Esse propósito, assim enunciado, pode parecer uma renúncia aos objetivos científicos tradicionalmente compreendidos no estudos de Direito Constitucional Comparado, para substituirmos para um simples propósito de informação formativa. Para evitar que alguém, imbuído de boa fé, incorra nesse erro, é importante advertir que a metodologia tradicional deve e pode ser aproveitada nessa nova perspectiva. Então o que se quer dizer em destacar esse novo propósito é que o Direito Comparado deixa de ser puro método (isto é, uma via para construir modelos, analisar perfis essenciais de um regime ou destacar em um contraste as singularidades de uma organização constitucional) para ter uma nova missão própria. Como destaca SANCHES AGESTA², "esta missão se inicia em informarmos das analogias e variedades da organização política dos diversos povos e do perfil do processo histórico em que estão compreendidos, para ajudar a formar nossa consciência do mundo contemporâneo e entender os reflexos de cada povo na unidade da história política mundial".

Em outras palavras, o jurista precisa estar situado ante as possibilidades políticas do mundo. Para compreender o mundo que nos cerca não basta apenas conhecer a história das relações internacionais ou a ordem jurídica da comunidade internacional, mas sim é necessária uma visão das tendências ideológicas e das estruturas constitucionais nas quais os diversos povos se governam.

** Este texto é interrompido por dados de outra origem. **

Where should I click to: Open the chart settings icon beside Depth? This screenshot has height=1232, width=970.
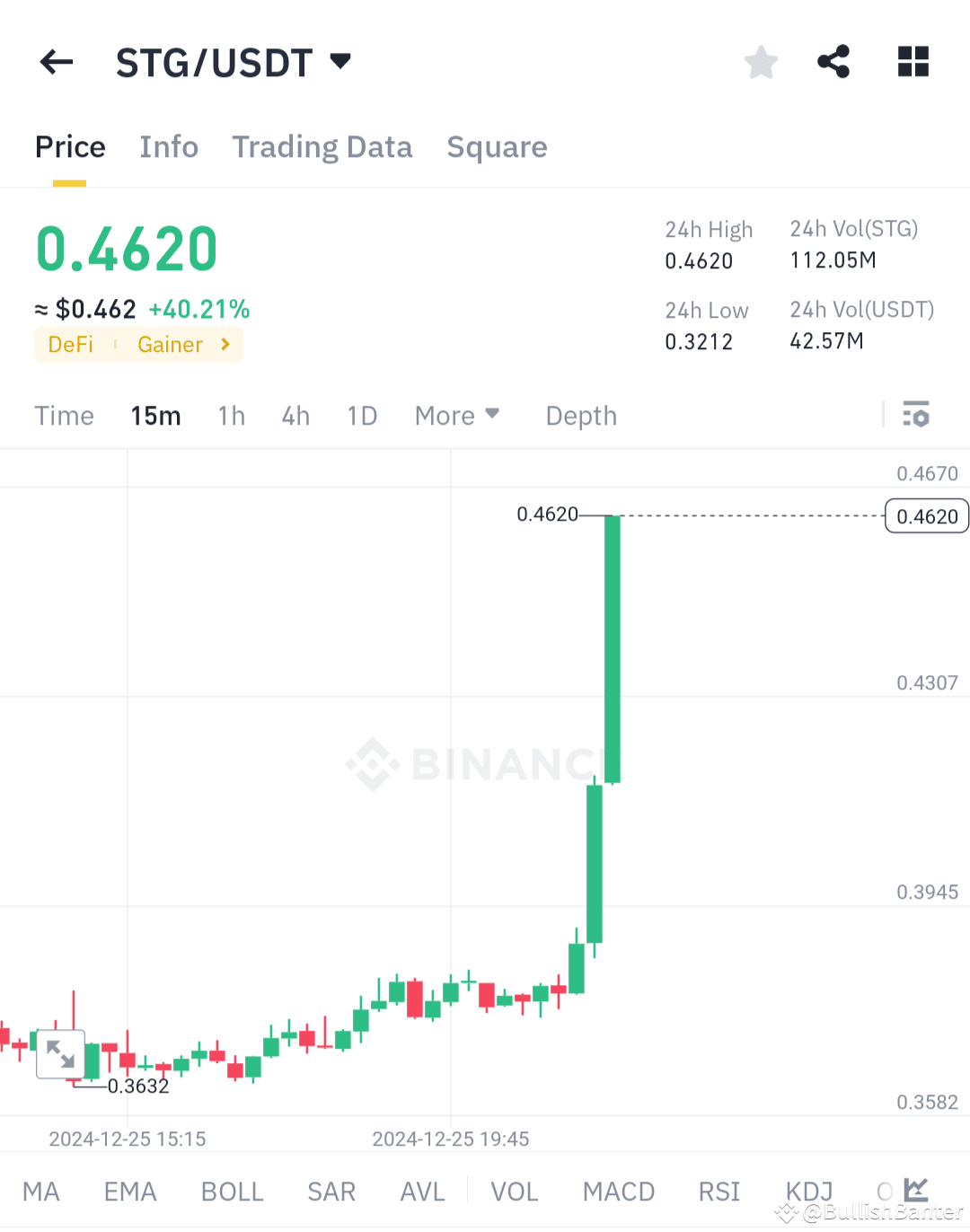tap(917, 415)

Nesta direção aponta WILSON ACCIOLI³, que afirma:

"Com a vertiginosa multiplicação e crescente complexidade dos problemas políticos e jurídicos atuais, torna-se cada vez mais importante o estudo do Direito Constitucional Comparado, que não se erige, modernamente, no senhorio reservado dos especialistas, mas se transformou no que se poderia denominar saber natural da humanidade".

Existem soluções possíveis e viáveis dentro do Direito par se buscar uma harmonia razoável entre os povos, para que estes, com suas diferenças, possam concretamente construir uma convivência razoavelmente pacífica.


* Texto extraído de monografia "Federalismo Belga: A Busca da Superação da Intolerância", para fins de aprovação em disciplina do curso de mestrado da Faculdade de Direito da UFMG, Março de 1999.

² SANCHEZ AGESTA, Luis. Curso de Derecho Constitucional Comparado. 5ª ed., revisada. Universidad de Madrid - Facultad de Derecho - Seccion de Publicaciones. Madrid. 1974.

³ Conferência pronunciada no Seminário Sobre a Reforma da Constituição Federal de 1988, promovido pelo Instituto dos Advogados de Minas Gerais e pela Escola Judicial Des. Edésio Fernandes, do TJMG, em Belo Horizonte (1/5/95).